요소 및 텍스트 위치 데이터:
'''

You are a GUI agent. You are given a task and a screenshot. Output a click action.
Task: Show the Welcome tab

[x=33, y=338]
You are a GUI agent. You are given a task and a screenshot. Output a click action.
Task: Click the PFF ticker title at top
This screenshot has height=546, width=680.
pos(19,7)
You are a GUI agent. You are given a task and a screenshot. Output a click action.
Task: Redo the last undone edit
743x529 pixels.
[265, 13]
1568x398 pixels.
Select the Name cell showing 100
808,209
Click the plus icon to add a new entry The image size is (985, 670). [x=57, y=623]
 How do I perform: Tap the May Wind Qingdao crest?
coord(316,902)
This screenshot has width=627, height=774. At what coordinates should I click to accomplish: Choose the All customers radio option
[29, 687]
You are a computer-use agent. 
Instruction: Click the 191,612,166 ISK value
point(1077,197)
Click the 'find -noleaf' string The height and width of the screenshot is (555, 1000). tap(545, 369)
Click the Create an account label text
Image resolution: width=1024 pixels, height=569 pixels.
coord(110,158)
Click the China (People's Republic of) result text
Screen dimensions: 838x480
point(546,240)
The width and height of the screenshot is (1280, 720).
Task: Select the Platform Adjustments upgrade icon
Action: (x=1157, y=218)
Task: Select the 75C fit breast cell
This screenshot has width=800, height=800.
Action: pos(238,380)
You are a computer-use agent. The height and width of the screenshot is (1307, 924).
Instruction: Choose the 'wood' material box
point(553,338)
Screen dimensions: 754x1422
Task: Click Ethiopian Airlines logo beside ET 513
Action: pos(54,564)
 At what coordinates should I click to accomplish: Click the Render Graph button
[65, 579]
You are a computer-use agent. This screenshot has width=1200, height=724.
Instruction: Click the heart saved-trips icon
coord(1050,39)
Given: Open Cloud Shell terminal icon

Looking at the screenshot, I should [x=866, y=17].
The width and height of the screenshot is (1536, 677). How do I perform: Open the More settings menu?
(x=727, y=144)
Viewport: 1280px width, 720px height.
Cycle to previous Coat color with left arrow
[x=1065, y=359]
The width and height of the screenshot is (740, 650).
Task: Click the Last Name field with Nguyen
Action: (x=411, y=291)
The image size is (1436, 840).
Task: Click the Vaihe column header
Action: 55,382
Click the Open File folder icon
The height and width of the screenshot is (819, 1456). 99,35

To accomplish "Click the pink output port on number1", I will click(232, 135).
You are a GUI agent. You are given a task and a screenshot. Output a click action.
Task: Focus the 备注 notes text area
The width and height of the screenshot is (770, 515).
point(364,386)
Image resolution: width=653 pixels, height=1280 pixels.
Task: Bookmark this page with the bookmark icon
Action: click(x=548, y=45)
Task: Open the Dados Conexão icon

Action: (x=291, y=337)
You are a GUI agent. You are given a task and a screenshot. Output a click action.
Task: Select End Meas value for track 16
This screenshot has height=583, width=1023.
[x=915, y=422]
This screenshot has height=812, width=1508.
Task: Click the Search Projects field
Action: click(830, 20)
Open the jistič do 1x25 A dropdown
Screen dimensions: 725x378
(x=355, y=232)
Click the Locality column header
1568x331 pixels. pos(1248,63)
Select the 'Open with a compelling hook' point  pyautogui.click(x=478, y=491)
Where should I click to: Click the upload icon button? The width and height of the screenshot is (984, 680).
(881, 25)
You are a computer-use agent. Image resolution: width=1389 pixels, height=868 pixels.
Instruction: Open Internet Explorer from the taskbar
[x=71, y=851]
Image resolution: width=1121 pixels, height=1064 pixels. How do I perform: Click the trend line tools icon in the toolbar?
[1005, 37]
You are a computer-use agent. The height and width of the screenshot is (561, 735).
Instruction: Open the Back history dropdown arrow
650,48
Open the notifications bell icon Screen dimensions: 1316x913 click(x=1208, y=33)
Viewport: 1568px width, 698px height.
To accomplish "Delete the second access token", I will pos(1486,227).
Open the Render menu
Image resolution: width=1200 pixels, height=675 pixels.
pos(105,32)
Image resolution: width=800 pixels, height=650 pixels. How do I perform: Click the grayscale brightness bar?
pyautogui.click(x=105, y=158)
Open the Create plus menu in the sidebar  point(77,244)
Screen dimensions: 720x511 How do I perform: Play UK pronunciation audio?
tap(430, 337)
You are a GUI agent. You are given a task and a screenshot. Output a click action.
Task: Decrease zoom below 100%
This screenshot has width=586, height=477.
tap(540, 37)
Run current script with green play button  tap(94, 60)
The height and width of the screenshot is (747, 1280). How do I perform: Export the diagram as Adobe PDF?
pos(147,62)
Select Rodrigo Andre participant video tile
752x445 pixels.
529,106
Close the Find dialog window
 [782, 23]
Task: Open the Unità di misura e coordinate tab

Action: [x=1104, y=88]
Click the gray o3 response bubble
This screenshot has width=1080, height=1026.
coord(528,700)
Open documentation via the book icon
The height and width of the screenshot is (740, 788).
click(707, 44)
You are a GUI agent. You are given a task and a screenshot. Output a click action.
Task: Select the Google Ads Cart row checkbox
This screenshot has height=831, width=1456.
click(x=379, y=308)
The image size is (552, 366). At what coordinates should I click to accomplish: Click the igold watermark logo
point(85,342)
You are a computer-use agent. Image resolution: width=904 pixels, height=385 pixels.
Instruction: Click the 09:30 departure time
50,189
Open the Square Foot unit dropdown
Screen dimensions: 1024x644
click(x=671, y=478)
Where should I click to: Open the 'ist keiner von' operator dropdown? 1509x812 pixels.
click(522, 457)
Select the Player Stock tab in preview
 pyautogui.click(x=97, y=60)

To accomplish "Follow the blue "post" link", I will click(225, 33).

'''

과제 목표 ▸ 위의 행을 모두 한 글자도 고치지 말고 그대로 반환하세요.

완료된 과제 ▸
You are a GUI agent. You are given a task and a screenshot. Output a click action.
Task: Show the Welcome tab

[x=33, y=338]
You are a GUI agent. You are given a task and a screenshot. Output a click action.
Task: Click the PFF ticker title at top
This screenshot has height=546, width=680.
pos(19,7)
You are a GUI agent. You are given a task and a screenshot. Output a click action.
Task: Redo the last undone edit
743x529 pixels.
[265, 13]
1568x398 pixels.
Select the Name cell showing 100
808,209
Click the plus icon to add a new entry The image size is (985, 670). [x=57, y=623]
 How do I perform: Tap the May Wind Qingdao crest?
coord(316,902)
This screenshot has width=627, height=774. At what coordinates should I click to accomplish: Choose the All customers radio option
[29, 687]
You are a computer-use agent. 
Instruction: Click the 191,612,166 ISK value
point(1077,197)
Click the 'find -noleaf' string The height and width of the screenshot is (555, 1000). tap(545, 369)
Click the Create an account label text
Image resolution: width=1024 pixels, height=569 pixels.
coord(110,158)
Click the China (People's Republic of) result text
Screen dimensions: 838x480
point(546,240)
The width and height of the screenshot is (1280, 720).
Task: Select the Platform Adjustments upgrade icon
Action: (x=1157, y=218)
Task: Select the 75C fit breast cell
This screenshot has width=800, height=800.
Action: pos(238,380)
You are a computer-use agent. The height and width of the screenshot is (1307, 924).
Instruction: Choose the 'wood' material box
point(553,338)
Screen dimensions: 754x1422
Task: Click Ethiopian Airlines logo beside ET 513
Action: pos(54,564)
 At what coordinates should I click to accomplish: Click the Render Graph button
[65, 579]
You are a computer-use agent. This screenshot has width=1200, height=724.
Instruction: Click the heart saved-trips icon
coord(1050,39)
Given: Open Cloud Shell terminal icon

Looking at the screenshot, I should [x=866, y=17].
The width and height of the screenshot is (1536, 677). How do I perform: Open the More settings menu?
(x=727, y=144)
Viewport: 1280px width, 720px height.
Cycle to previous Coat color with left arrow
[x=1065, y=359]
The width and height of the screenshot is (740, 650).
Task: Click the Last Name field with Nguyen
Action: (x=411, y=291)
The image size is (1436, 840).
Task: Click the Vaihe column header
Action: 55,382
Click the Open File folder icon
The height and width of the screenshot is (819, 1456). 99,35

To accomplish "Click the pink output port on number1", I will click(232, 135).
You are a GUI agent. You are given a task and a screenshot. Output a click action.
Task: Focus the 备注 notes text area
The width and height of the screenshot is (770, 515).
point(364,386)
Image resolution: width=653 pixels, height=1280 pixels.
Task: Bookmark this page with the bookmark icon
Action: click(x=548, y=45)
Task: Open the Dados Conexão icon

Action: (x=291, y=337)
You are a GUI agent. You are given a task and a screenshot. Output a click action.
Task: Select End Meas value for track 16
This screenshot has height=583, width=1023.
[x=915, y=422]
This screenshot has height=812, width=1508.
Task: Click the Search Projects field
Action: click(830, 20)
Open the jistič do 1x25 A dropdown
Screen dimensions: 725x378
(x=355, y=232)
Click the Locality column header
1568x331 pixels. pos(1248,63)
Select the 'Open with a compelling hook' point  pyautogui.click(x=478, y=491)
Where should I click to: Click the upload icon button? The width and height of the screenshot is (984, 680).
(881, 25)
You are a computer-use agent. Image resolution: width=1389 pixels, height=868 pixels.
Instruction: Open Internet Explorer from the taskbar
[x=71, y=851]
Image resolution: width=1121 pixels, height=1064 pixels. How do I perform: Click the trend line tools icon in the toolbar?
[1005, 37]
You are a computer-use agent. The height and width of the screenshot is (561, 735).
Instruction: Open the Back history dropdown arrow
650,48
Open the notifications bell icon Screen dimensions: 1316x913 click(x=1208, y=33)
Viewport: 1568px width, 698px height.
To accomplish "Delete the second access token", I will pos(1486,227).
Open the Render menu
Image resolution: width=1200 pixels, height=675 pixels.
pos(105,32)
Image resolution: width=800 pixels, height=650 pixels. How do I perform: Click the grayscale brightness bar?
pyautogui.click(x=105, y=158)
Open the Create plus menu in the sidebar  point(77,244)
Screen dimensions: 720x511 How do I perform: Play UK pronunciation audio?
tap(430, 337)
You are a GUI agent. You are given a task and a screenshot. Output a click action.
Task: Decrease zoom below 100%
This screenshot has width=586, height=477.
tap(540, 37)
Run current script with green play button  tap(94, 60)
The height and width of the screenshot is (747, 1280). How do I perform: Export the diagram as Adobe PDF?
pos(147,62)
Select Rodrigo Andre participant video tile
752x445 pixels.
529,106
Close the Find dialog window
 [782, 23]
Task: Open the Unità di misura e coordinate tab

Action: [x=1104, y=88]
Click the gray o3 response bubble
This screenshot has width=1080, height=1026.
coord(528,700)
Open documentation via the book icon
The height and width of the screenshot is (740, 788).
click(707, 44)
You are a GUI agent. You are given a task and a screenshot. Output a click action.
Task: Select the Google Ads Cart row checkbox
This screenshot has height=831, width=1456.
click(x=379, y=308)
The image size is (552, 366). At what coordinates should I click to accomplish: Click the igold watermark logo
point(85,342)
You are a computer-use agent. Image resolution: width=904 pixels, height=385 pixels.
Instruction: Click the 09:30 departure time
50,189
Open the Square Foot unit dropdown
Screen dimensions: 1024x644
click(x=671, y=478)
Where should I click to: Open the 'ist keiner von' operator dropdown? 1509x812 pixels.
click(522, 457)
Select the Player Stock tab in preview
 pyautogui.click(x=97, y=60)

To accomplish "Follow the blue "post" link", I will click(225, 33).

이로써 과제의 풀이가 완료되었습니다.